As cobranças da Taxa de Segurança contra Incêndio (Tacin) dos últimos anos foram extintas pelo Governo de Mato Grosso, que também isentou o pagamento da taxa ao longo de todo o ano de 2026. Com a medida, deixam de ser exigidos os débitos relacionados a fatos geradores ocorridos até 2025, independentemente de estarem inscritos ou não em dívida ativa.
A decisão alcança valores em fase de cobrança administrativa ou judicial e, segundo a Secretaria de Estado de Fazenda (Sefaz), tem como objetivo encerrar definitivamente a discussão sobre a taxa, garantindo maior segurança jurídica aos contribuintes. A iniciativa também atende a uma demanda antiga do comércio varejista e de entidades representativas do setor empresarial.
De acordo com o secretário adjunto de Receita Pública, Fábio Pimenta, a medida elimina passivos acumulados e simplifica a relação entre o Estado e os setores produtivos. “A lei traz clareza ao contribuinte, elimina passivos antigos e simplifica a relação com o Estado.
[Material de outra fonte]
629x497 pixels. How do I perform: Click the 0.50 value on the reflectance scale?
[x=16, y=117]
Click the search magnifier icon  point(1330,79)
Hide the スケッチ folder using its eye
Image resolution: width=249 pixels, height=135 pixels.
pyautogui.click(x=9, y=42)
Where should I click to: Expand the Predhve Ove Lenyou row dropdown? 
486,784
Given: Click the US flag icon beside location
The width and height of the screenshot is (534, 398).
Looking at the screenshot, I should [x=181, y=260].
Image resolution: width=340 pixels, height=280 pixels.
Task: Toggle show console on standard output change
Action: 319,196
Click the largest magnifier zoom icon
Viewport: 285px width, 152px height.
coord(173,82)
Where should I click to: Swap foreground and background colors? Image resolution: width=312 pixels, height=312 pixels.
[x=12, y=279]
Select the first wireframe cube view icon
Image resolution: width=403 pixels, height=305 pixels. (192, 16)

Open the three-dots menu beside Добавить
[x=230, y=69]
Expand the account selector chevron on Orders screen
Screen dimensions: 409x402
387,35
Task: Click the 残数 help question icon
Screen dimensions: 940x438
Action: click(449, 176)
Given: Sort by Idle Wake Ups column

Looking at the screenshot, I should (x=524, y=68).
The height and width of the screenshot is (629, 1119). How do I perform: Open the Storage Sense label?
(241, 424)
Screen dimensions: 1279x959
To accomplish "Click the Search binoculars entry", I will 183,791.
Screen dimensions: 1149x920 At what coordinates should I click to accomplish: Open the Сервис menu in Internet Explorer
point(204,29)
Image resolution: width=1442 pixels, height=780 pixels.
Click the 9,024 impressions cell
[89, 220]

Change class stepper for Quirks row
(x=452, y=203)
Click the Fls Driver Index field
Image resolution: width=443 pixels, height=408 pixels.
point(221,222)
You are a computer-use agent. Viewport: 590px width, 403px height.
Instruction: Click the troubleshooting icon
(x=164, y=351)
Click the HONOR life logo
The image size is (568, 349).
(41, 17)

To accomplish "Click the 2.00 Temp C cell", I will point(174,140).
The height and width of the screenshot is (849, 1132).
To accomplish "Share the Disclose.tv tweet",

Não seria justo cobrar anos acumulados de Tacin”, afirmou.
A cobrança da taxa vinha sendo debatida judicialmente e teve sua constitucionalidade reconhecida em decisões do Tribunal de Justiça de Mato Grosso e do Supremo Tribunal Federal, em agosto de 2025. Mesmo assim, o governo optou pela anistia dos valores, determinando o encerramento de todos os processos de cobrança, inclusive do adicional de 10% destinado ao Fundestec, vinculado à Tacin, que financia ações do Corpo de Bombeiros Militar de Mato Grosso.